Altérophobie, la peur des autres pour les psychologues, mais selon l’utilisation actuelle du suffixe, l’altérophobie évoque la haine des autres. Dans les services publics ou les activités en contact avec le public, des salariés sont confrontés à la violence des usagers ou des clients. On a connu cela dans les caisses d’allocations familiales, dans les mairies, dans la police bien entendu mais tout simplement dans les centres d’appel ou les supermarchés. Il suffit en plus que les personnels appartiennent à des institutions mises en cause directement ou indirectement par des polémiques publiques, même sans aucun lien avec elles comme pour La Rotonde ou le Fouquet’s pour la violence surgisse avec parfois le regard complaisamment compréhensif des médias. Cette haine semble sans borne et récemment avait lieu le procès des assassinats de DRH.

Tout cela apparait comme des signes d’altérophobie, la haine de l’autre, le contraire de l’altérophilie, l’amour des autres qui est loin de devenir une discipline olympique. Nous avions certes le misanthrope mais Alceste connait suffisamment l’autre personne pour le pas l’aimer. L’altérophobe ne le connait pas, il ou elle hait tout ce qui n’est pas soi, le soi qui est au-dessus de tout, qui exonère de la moindre considération de l’autre.

Ramana[1] suggère trois causes de cette violence subie par des salariés de la part des « parties prenantes », c’est-à-dire tous les bipèdes comme vous et moi qui s’offusquent de la moindre offense à leur endroit mais se laissent aller au mépris quand ce n’est à pas la voie de fait et l’impolitesse caractérisée vis-à-vis du personnel d’institutions qu’ils réprouvent.

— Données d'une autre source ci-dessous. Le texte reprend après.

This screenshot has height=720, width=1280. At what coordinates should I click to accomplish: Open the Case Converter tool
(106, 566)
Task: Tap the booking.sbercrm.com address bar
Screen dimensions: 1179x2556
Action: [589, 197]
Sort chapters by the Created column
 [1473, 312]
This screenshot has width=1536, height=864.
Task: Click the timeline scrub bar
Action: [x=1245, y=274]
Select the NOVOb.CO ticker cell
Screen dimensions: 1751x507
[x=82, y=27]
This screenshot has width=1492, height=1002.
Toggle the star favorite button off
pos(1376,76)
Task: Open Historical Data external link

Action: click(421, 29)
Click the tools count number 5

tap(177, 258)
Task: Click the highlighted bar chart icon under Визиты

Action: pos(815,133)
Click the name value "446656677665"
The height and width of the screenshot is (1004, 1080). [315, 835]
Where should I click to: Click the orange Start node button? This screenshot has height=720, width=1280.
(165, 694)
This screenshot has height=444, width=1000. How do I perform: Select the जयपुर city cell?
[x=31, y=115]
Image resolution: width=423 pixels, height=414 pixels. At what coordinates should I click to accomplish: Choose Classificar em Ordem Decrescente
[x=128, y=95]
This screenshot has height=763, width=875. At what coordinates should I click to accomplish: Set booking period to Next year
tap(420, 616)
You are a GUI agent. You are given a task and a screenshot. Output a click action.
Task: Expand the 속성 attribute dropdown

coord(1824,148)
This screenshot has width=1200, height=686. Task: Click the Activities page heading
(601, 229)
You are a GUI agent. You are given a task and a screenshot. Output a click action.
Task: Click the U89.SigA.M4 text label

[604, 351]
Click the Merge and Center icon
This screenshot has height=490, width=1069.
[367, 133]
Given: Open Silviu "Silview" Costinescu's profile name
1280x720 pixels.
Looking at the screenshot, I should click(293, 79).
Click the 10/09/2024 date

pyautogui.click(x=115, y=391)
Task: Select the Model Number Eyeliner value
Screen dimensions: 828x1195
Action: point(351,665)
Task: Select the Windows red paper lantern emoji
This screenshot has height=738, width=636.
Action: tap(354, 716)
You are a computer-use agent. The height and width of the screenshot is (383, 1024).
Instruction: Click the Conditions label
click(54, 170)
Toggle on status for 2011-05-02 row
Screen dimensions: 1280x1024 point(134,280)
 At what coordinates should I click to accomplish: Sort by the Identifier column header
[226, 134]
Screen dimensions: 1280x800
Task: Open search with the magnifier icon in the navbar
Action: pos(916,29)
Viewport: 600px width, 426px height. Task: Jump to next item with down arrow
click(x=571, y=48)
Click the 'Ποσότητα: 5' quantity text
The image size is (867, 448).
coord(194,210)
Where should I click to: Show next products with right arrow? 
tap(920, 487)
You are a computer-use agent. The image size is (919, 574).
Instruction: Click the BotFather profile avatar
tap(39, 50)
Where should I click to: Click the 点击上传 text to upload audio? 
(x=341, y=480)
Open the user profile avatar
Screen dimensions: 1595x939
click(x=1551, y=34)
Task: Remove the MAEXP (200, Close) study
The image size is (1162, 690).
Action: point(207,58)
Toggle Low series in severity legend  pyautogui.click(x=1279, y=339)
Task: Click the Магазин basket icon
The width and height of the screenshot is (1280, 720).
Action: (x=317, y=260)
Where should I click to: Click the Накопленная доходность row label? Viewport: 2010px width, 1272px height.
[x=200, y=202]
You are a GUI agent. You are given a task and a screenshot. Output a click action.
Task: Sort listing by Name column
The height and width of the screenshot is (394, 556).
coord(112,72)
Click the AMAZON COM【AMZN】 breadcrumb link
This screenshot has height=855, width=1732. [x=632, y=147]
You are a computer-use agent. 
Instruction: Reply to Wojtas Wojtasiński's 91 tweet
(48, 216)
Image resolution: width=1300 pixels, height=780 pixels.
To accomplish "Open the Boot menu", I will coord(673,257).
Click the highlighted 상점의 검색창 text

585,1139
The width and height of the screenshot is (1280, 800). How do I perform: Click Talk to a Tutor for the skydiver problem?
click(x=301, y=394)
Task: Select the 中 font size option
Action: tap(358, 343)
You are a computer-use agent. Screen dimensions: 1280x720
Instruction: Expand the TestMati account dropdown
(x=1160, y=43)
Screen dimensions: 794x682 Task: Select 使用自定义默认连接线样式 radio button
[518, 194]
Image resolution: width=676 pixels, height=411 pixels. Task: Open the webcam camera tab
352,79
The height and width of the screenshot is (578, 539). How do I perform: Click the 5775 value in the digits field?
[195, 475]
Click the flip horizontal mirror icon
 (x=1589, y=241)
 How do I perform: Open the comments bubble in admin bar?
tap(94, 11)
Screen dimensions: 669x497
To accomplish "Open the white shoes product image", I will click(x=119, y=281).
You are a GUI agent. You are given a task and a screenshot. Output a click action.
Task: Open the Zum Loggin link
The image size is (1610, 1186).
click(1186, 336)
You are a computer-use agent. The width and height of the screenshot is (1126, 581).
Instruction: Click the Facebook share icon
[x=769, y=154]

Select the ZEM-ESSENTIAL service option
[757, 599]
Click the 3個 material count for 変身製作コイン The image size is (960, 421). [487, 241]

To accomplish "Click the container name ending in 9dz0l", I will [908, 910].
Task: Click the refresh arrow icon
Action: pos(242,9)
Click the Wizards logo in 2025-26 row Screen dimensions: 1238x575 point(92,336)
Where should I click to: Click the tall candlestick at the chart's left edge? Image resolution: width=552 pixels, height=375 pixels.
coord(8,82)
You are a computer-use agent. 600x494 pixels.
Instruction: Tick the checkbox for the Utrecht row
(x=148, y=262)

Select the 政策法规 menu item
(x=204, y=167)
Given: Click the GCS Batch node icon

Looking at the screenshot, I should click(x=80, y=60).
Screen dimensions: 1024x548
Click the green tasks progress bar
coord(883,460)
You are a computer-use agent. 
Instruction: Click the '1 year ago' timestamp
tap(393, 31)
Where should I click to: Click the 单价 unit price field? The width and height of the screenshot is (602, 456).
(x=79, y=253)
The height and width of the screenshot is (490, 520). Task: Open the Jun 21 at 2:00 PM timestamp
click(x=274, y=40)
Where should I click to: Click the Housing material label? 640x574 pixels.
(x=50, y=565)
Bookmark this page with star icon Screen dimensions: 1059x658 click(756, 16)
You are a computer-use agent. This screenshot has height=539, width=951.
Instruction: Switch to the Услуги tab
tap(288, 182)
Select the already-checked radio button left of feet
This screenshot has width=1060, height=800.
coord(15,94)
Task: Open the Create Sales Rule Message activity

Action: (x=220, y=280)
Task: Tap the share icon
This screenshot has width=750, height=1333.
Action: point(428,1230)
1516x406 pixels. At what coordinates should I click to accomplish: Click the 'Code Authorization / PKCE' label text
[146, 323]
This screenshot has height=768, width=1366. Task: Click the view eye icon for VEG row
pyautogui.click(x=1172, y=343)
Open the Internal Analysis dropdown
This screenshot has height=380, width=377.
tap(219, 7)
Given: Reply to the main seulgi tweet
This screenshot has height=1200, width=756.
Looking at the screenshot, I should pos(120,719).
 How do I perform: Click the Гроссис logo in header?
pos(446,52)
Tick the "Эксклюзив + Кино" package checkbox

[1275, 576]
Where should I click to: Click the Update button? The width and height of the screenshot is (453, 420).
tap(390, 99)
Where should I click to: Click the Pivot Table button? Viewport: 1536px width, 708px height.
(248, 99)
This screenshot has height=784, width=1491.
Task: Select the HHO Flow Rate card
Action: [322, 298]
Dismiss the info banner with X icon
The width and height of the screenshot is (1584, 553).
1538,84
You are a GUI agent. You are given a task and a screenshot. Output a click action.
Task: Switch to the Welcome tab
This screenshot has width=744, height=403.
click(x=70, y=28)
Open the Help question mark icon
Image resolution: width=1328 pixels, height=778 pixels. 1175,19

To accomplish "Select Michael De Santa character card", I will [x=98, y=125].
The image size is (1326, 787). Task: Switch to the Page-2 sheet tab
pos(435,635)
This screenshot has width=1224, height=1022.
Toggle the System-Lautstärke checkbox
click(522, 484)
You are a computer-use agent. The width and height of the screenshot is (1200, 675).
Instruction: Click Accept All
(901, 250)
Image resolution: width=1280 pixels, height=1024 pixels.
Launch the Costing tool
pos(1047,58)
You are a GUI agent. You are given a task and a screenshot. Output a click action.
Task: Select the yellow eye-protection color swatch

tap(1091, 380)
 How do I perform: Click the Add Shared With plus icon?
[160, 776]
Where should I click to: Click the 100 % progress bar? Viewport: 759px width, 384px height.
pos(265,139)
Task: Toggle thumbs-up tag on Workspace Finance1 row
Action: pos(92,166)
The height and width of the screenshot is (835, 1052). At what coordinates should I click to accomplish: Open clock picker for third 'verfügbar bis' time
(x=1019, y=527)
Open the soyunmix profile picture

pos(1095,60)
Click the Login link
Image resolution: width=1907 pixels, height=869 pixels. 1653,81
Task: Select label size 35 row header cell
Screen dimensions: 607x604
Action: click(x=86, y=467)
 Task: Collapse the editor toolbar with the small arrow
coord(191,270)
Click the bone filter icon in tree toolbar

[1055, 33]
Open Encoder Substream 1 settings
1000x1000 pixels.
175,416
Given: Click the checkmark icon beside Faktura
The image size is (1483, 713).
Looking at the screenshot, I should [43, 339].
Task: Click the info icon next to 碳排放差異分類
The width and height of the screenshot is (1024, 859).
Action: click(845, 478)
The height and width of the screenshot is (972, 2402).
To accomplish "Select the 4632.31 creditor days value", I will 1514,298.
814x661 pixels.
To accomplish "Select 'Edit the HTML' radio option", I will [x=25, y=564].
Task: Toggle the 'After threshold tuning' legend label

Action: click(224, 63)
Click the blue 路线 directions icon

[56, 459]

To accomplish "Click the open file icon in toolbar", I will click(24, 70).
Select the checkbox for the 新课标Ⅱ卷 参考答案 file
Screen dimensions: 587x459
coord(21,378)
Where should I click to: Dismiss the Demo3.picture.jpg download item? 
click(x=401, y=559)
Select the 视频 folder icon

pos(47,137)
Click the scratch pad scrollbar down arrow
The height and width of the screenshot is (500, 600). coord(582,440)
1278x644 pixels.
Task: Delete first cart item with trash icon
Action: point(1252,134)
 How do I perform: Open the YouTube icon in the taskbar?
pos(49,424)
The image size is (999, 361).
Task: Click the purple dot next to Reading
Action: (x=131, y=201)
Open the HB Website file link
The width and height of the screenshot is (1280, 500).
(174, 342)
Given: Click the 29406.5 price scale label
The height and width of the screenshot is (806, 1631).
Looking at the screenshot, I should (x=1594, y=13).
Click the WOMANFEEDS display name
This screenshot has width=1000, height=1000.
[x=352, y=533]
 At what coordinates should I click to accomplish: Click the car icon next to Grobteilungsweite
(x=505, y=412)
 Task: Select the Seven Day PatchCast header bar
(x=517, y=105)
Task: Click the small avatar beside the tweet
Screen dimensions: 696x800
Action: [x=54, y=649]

La première cause serait ce sentiment diffus qu’il n’y a pas d’avenir, que le futur s’annonce sombre et forcément pire qu’aujourd’hui ; la deuxième cause serait le sentiment que dans cette société le bipède se trouve dans un jeu truqué dont il est inexorablement la victime. La troisième cause, appelée « othering », est cette manière de voir un monde séparé entre moi (nous à la rigueur) et les autres qui sont tous pareils et contre nous. Voilà l’altérophobie, une occultation complète des autres personnes, la peur et la défiance ne voyant dans l’autre rencontré (en particulier dans certaines institutions) que l’ennemi coupable de tous mes problèmes : l’aide-soignante est responsable de mon attente aux urgences, l’hôtesse d’accueil du vendeur de pétrole est cause du changement climatique, le contrôleur a retardé le train, tout comme le téléopérateur a endommagé ma box.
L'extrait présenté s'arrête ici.